Claims are typically rejected for one or more of these reasons:

  • Preauthorization forms or superbills are not submitted properly.
  • The facility or doctor is not in network.
  • The treatment is not medically necessary. (That one is my all-time favorite.)

First, dealing with paperwork and shifting protocols during a crisis doesn’t help anyone’s well-being. This, coupled with the medical field’s reluctance to share digital files (citing privacy issues despite encryption solutions), means we are sent on a scavenger hunt for hard copies of our medical records, or must play digital hopscotch with external sites trying to transfer data into our insurance portals — which frequently malfunction. I believe these portals are programmed to crash multiple times a day. Once documents are submitted successfully, they aren’t always expedited to address urgent situations.

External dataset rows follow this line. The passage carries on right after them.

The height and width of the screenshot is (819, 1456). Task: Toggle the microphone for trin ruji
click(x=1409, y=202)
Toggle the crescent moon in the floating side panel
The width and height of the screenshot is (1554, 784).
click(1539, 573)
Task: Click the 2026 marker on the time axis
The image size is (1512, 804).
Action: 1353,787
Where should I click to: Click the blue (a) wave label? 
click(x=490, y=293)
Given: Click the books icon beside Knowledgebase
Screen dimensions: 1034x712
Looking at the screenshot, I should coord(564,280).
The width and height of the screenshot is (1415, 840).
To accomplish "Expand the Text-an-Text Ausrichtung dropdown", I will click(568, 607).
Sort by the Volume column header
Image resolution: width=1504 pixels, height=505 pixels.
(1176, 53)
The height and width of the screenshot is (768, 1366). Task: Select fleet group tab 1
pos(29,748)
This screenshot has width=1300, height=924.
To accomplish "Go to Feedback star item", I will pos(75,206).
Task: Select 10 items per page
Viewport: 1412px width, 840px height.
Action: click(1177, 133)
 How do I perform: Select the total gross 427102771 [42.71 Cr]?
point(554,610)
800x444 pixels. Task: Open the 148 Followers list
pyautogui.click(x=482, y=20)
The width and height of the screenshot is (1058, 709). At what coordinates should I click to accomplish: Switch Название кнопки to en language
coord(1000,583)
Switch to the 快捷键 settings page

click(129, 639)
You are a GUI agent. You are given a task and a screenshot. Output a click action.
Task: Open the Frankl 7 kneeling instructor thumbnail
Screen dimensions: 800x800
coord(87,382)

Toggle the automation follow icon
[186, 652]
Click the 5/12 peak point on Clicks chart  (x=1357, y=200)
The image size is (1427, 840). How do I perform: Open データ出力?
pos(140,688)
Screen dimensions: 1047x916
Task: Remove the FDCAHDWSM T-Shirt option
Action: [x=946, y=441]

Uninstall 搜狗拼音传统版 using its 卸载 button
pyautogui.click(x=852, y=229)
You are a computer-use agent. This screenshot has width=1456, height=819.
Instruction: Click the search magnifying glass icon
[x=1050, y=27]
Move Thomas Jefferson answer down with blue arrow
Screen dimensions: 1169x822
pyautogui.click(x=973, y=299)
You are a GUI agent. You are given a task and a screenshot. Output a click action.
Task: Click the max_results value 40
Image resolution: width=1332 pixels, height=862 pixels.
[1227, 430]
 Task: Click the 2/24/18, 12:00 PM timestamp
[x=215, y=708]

It’s mysterious how information I work so hard to obtain seems to vanish into black holes. During my quest for records from a hospital that failed to help my child, I had to revisit the scene of our trauma. Despite being sent to the wrong buildings twice, I persisted and asked another orderly for help. Without breaking stride, she rattled off complicated instructions. She might as well have directed me to follow the yellow brick road, veer left to pass a magic tree house, and then descend floating stairs, all while reciting Hail Marys and clicking my heels three times to reach the golden door.
Eventually, I found a dank basement office that matched my mood and the receptionist’s. I then faxed, emailed and even visited a local post office to ensure the copious paperwork reached a grievance coordinator.
Trying to call this aggrieved individual was even more challenging. As I cannot get the same person on the phone twice, I find myself reliving the darkest hours of my life repeatedly with each new person, who inevitably offers different instructions than the last.